В патрульную машину он попал на пять предпраздничных дней, по договоренности отца Вайцежика с капитаном местной полиции, в качестве наблюдателя от церкви, которую якобы интересовали условия жизни здешних бедняков-католиков. Эта легенда, похоже, сработала, и вот уже пятый день Брендан, облачившись в цивильный костюм, галстук и пальто, изображал из себя консультанта, собирающего материал для программы католической благотворительной помощи. Уинтон и Пол патрулировали участок между Фостер-авеню, Лейк-Шор-драйв, Ирвинг-Парк-роуд и Норт-Эшленд-авеню, один из беднейших и опаснейших в криминогенном отношении пригородных районов Чикаго: здесь жили негры, индейцы и латиноамериканцы. Брендан сдружился с обоими полицейскими и проникся симпатией ко всем честным обитателям этих трущоб и замусоренных улиц, несчастным жертвам заполонивших их стай шакалов в человечьем обличье. Он научился быть готовым к любым неожиданностям во время рейдов, но перестрелка в кафетерии явилась для него, пожалуй, самым тяжелым испытанием.
Еще один выстрел из обреза сотряс корпус автомобиля.
Свернувшись калачиком на полу машины, Брендан попытался молиться, но не смог подобрать нужных слов: Бог все еще оставался потерянным для него, и Брендан сжался от острого ощущения неприкаянности.
– Сдавайтесь! – крикнул Пол Армс.
– Черта лысого! – огрызнулся налетчик с обрезом.

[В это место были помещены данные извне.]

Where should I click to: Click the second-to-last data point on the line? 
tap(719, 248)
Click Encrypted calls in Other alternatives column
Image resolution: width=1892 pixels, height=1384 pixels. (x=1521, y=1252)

Отчитываясь о своей работе в больнице для детей, Брендан не смог обрадовать отца Вайцежика, и тот направил его в другую больницу, где Брендану пришлось работать ночным сторожем. Брендану не составило большого труда догадаться, какой урок хотел преподать ему отец Вайцежик: перед лицом скорой смерти большинство людей уже переставали страшиться ее, смерть становилась для них желанной наградой Господа за их муки, и они не упрекали, а благодарили Его за грядущее избавление от страданий. Умирая, многие из тех, кто раньше не верил в Бога, обретали веру, а отрекшиеся от Господа вновь возвращались к Нему. Нередко уход из жизни, сопровождающийся страданиями, исполнялся благородства и даже наводил на мысль, что каждый человек таинственным образом приобщается к предсмертным мукам Христа, неся свой крест.
Но и усвоив этот урок, Брендан не обрел утраченной веры. И теперь уста его были безмолвны и сухи, а слова молитвы вместо него выстукивало бешено колотившееся сердце.
Снаружи доносились выкрики, но он уже не различал слов, то ли оттого, что выкрики эти были бессвязными, то ли потому, что оглох от пальбы.
Он еще не до конца усвоил урок, который ему, с легкой руки отца Вайцежика, предстояло извлечь из близкого знакомства с нравами этих задворок Чикаго. И сейчас, прислушиваясь к происходящему снаружи хаосу, он понял, что и этого урока будет ему мало, чтобы уверовать в то, что Бог столь же реален, как и пули. Смерть – это кровавая, дурно пахнущая, мерзкая реальность, и посулы радужной загробной жизни перед ее отвратительным лицом вовсе не казались ему убедительными. Вновь выстрелил обрез, ему ответил револьвер Пола, потом прозвучали какие-то крики и звук быстро бегущих ног: все как на войне. Еще выстрел из крупнокалиберного револьвера, звон стекла, дикий крик, выстрел – и тишина. Абсолютная и всепоглощающая тишина.